Jak wskazano w projekcie, celem zmian jest zwiększenie ochrony przed przemocą wobec funkcjonariuszy publicznych, a także obywateli, którzy podejmują działania w sytuacjach zagrożenia.
Zmiany obejmują zaostrzenie odpowiedzialności za naruszenie nietykalności cielesnej osób pełniących funkcje publiczne lub ratujących życie innych. Jeżeli czyn naraża pokrzywdzonego na bezpośrednie niebezpieczeństwo utraty życia albo ciężkiego uszczerbku na zdrowiu, sprawca będzie podlegać karze od 3 miesięcy do 5 lat pozbawienia wolności.
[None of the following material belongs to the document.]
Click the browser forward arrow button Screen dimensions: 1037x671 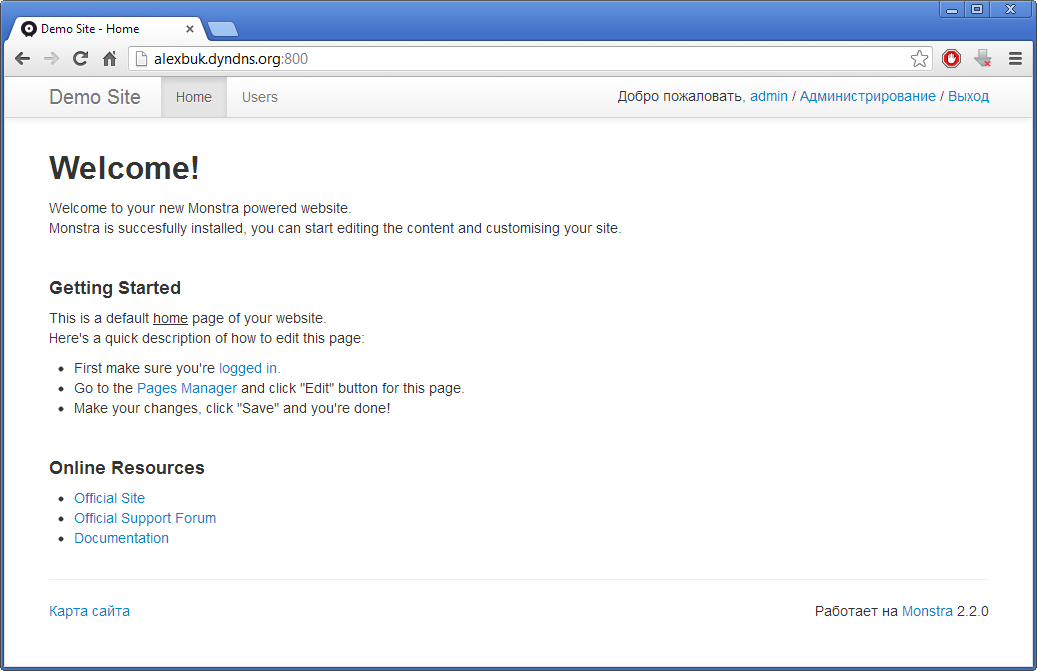[x=51, y=59]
Obecnie naruszenie nietykalności cielesnej funkcjonariusza zagrożone jest karą do trzech lat pozbawienia wolności, natomiast za atak na obywatela ratującego inne osoby kara wynosi do dwóch lat pozbawienia wolności.
Na wniosek pokrzywdzonego funkcjonariusza publicznego wyrok skazujący za naruszenie nietykalności cielesnej może zostać podany do publicznej wiadomości. Podobnie będzie w przypadku czynnej napaści na funkcjonariusza publicznego.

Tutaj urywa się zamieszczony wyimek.